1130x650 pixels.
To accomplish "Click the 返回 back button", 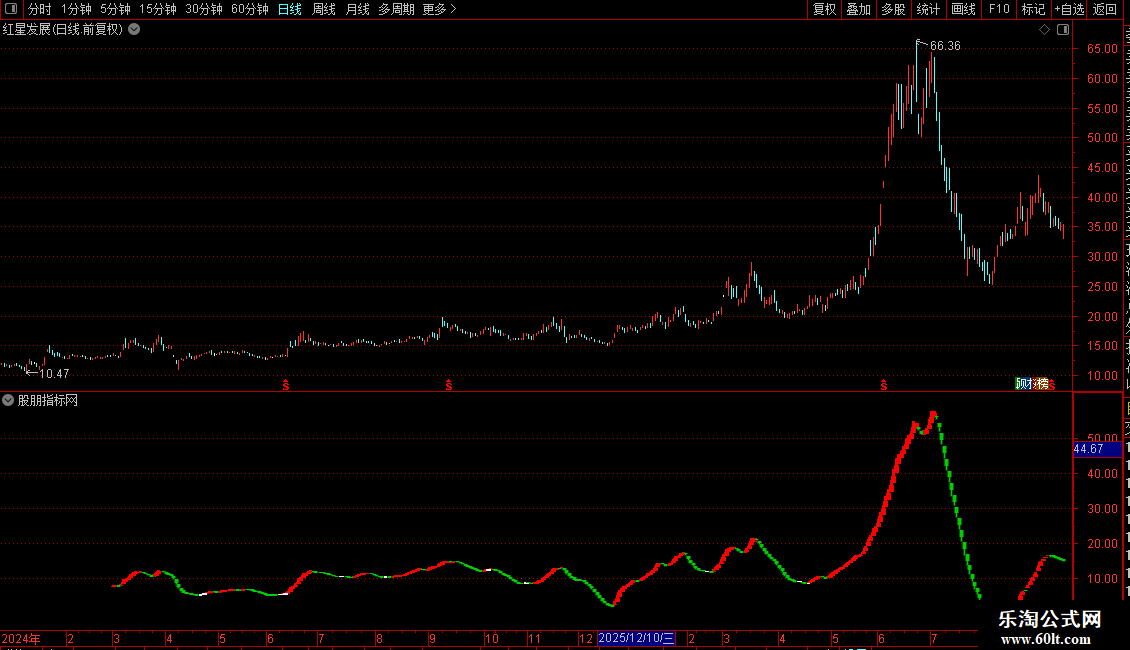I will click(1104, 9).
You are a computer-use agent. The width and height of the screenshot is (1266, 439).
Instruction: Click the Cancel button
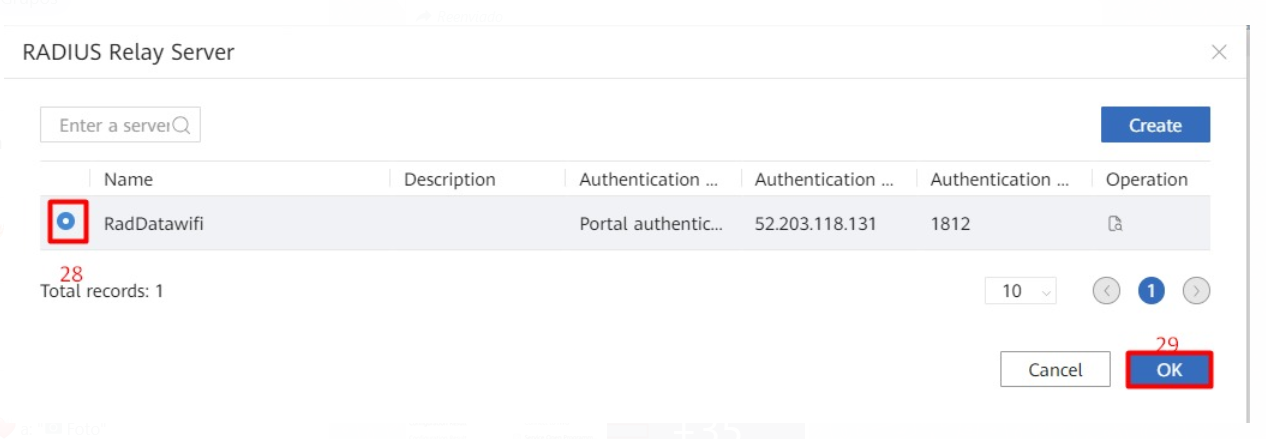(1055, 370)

------------------------------------

→ **Directions for this task**
Please pull out the lines of the rows above word for word, starting at the line containing "You are a computer-use" and ending at the final line of the rows, with both ends included. Leave the pictures out of your answer.

→ **Exercise result**
You are a computer-use agent. The width and height of the screenshot is (1266, 439).
Instruction: Click the Cancel button
(1055, 370)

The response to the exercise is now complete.